*** Material provided Section Begins ***

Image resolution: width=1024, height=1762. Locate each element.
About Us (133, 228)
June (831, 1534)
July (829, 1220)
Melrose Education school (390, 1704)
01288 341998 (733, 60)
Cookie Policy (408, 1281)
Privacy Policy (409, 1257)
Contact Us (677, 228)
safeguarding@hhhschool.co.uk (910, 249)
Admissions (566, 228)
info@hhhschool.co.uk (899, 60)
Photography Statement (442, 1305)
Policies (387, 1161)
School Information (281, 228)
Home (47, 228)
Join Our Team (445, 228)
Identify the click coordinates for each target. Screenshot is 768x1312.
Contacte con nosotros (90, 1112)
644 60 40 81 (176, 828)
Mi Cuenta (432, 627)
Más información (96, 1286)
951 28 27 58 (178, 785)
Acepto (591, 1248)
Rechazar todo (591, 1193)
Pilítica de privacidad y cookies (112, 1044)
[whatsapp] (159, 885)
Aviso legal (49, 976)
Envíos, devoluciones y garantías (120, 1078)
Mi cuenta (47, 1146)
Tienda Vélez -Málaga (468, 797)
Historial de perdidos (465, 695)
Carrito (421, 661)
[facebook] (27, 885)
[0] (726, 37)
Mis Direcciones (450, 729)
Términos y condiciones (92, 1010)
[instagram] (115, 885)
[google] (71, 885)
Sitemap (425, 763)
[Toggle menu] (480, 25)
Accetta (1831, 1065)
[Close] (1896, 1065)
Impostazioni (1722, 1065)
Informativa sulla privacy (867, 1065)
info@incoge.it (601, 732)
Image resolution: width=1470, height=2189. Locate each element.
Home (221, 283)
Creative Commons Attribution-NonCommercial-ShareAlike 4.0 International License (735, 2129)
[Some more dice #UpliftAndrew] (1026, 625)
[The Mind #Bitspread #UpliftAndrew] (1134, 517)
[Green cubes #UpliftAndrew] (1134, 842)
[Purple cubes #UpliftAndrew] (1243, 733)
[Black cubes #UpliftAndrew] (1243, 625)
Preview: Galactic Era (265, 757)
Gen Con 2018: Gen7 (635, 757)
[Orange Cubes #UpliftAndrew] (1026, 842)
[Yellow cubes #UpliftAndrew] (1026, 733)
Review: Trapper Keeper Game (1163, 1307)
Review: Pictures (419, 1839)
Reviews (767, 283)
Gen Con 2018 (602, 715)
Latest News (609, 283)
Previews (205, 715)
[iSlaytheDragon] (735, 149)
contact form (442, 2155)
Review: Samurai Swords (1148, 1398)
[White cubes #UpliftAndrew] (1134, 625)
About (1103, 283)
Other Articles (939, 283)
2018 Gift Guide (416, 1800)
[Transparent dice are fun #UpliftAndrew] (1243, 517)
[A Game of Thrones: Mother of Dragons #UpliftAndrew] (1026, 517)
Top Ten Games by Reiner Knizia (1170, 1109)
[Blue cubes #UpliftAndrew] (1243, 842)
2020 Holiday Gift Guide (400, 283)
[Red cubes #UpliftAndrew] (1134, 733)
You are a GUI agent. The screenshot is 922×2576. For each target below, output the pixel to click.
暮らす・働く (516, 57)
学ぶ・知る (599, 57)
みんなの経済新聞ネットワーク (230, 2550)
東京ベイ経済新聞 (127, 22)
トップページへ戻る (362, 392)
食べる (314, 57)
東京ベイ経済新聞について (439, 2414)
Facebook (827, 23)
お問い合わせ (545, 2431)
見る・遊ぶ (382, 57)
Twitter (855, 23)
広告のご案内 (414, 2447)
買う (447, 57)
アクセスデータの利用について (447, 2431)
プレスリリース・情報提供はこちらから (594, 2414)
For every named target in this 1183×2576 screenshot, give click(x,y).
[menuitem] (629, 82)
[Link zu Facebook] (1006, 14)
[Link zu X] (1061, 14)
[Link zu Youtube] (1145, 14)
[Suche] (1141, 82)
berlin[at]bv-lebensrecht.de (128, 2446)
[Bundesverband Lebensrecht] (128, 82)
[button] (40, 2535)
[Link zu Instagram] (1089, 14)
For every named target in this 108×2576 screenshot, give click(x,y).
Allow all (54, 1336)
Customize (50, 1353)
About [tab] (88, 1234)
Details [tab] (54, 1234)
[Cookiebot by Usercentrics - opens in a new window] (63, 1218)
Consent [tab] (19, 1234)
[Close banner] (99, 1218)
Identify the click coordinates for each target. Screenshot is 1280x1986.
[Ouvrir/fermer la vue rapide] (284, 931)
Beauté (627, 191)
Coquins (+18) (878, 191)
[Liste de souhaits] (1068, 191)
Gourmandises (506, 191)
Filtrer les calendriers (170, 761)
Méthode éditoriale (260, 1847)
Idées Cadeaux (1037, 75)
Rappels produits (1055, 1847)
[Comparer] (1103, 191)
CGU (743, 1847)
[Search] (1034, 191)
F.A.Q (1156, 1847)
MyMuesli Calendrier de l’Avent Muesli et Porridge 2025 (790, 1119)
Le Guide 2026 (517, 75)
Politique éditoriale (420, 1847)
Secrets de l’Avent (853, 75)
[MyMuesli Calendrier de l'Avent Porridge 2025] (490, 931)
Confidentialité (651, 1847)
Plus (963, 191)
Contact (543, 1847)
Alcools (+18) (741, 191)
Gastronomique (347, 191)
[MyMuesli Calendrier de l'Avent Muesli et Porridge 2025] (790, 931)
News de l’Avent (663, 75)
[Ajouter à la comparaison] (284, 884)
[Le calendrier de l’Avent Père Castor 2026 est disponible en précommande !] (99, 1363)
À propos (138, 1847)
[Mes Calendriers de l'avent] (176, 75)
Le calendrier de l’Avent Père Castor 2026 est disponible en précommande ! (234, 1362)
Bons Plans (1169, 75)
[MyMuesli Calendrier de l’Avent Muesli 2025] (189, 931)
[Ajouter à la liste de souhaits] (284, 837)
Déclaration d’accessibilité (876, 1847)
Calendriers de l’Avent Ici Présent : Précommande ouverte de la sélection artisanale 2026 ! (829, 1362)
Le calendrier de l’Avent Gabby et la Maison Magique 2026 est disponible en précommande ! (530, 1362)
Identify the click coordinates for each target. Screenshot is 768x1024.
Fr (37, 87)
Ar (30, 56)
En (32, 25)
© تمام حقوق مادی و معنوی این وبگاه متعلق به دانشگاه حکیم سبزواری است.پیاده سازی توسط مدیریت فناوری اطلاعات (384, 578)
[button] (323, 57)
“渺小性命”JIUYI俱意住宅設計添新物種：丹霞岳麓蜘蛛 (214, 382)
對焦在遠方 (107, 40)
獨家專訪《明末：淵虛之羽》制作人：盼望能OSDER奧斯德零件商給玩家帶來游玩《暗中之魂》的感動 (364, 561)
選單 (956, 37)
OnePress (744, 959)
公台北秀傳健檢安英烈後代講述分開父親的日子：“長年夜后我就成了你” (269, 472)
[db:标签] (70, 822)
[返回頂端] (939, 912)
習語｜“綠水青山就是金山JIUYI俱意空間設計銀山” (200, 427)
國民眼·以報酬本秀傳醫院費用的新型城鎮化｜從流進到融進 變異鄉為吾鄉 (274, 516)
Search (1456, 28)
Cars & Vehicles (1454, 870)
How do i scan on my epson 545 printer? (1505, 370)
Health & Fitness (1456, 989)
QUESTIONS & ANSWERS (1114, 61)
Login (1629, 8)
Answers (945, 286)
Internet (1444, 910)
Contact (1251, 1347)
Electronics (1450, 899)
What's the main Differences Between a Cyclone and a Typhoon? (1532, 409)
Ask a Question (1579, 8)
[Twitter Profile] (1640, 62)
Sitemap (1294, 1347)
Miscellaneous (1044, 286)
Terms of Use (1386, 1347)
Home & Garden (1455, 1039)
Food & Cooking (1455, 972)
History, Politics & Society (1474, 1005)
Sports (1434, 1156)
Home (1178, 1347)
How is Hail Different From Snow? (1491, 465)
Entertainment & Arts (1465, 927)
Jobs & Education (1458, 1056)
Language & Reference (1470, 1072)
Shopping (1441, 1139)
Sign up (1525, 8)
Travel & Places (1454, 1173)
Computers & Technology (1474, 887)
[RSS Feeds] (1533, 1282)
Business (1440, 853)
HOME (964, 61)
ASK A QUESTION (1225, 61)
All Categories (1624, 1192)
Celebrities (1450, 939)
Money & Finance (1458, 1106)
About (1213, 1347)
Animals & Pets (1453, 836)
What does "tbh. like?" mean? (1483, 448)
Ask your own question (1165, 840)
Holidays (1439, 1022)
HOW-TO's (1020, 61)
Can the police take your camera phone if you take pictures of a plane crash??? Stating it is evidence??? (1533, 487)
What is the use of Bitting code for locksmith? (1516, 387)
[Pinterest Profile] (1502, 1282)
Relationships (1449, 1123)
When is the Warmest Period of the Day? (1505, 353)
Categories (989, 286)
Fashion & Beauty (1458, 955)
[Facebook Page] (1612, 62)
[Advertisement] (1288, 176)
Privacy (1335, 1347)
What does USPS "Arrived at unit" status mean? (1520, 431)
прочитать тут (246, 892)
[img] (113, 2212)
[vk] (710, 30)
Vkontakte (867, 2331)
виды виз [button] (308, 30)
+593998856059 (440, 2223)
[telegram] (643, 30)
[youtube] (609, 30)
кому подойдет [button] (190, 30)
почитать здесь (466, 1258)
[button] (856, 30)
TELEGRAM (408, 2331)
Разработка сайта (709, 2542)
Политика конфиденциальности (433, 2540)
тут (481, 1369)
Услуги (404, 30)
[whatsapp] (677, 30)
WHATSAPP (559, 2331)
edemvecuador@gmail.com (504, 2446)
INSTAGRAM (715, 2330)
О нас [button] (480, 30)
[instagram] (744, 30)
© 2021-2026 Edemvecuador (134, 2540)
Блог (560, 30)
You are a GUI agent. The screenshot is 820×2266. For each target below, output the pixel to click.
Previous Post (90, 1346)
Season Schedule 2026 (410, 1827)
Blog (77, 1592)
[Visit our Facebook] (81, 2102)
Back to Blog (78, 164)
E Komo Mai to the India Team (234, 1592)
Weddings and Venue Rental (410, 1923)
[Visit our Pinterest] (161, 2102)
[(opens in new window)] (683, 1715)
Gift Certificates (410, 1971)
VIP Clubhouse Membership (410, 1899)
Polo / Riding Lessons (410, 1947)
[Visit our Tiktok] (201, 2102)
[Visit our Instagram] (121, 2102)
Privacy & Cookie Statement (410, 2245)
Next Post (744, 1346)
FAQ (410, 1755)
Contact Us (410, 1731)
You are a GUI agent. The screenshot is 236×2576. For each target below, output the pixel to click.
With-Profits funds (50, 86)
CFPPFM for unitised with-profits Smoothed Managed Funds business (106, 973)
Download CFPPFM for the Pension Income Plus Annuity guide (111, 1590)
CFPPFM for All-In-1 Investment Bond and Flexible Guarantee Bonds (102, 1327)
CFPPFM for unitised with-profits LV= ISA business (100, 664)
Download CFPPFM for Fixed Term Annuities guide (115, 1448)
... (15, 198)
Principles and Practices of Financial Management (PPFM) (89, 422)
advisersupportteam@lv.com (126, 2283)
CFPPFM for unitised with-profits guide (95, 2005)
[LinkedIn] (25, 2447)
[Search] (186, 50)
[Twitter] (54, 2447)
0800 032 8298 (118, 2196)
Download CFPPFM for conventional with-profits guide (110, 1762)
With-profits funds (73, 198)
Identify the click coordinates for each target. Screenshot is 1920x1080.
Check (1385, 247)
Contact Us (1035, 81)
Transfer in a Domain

*** Material provided Section Ends ***

Above are some records; copy exactly the lines from the one with "Impostazioni (1722, 1065)" through the one with "[Transparent dice are", both included, and no others.

→ **Exercise output**:
Impostazioni (1722, 1065)
Informativa sulla privacy (867, 1065)
info@incoge.it (601, 732)
Image resolution: width=1470, height=2189. Locate each element.
Home (221, 283)
Creative Commons Attribution-NonCommercial-ShareAlike 4.0 International License (735, 2129)
[Some more dice #UpliftAndrew] (1026, 625)
[The Mind #Bitspread #UpliftAndrew] (1134, 517)
[Green cubes #UpliftAndrew] (1134, 842)
[Purple cubes #UpliftAndrew] (1243, 733)
[Black cubes #UpliftAndrew] (1243, 625)
Preview: Galactic Era (265, 757)
Gen Con 2018: Gen7 (635, 757)
[Orange Cubes #UpliftAndrew] (1026, 842)
[Yellow cubes #UpliftAndrew] (1026, 733)
Review: Trapper Keeper Game (1163, 1307)
Review: Pictures (419, 1839)
Reviews (767, 283)
Gen Con 2018 (602, 715)
Latest News (609, 283)
Previews (205, 715)
[iSlaytheDragon] (735, 149)
contact form (442, 2155)
Review: Samurai Swords (1148, 1398)
[White cubes #UpliftAndrew] (1134, 625)
About (1103, 283)
Other Articles (939, 283)
2018 Gift Guide (416, 1800)
[Transparent dice are fun #UpliftAndrew] (1243, 517)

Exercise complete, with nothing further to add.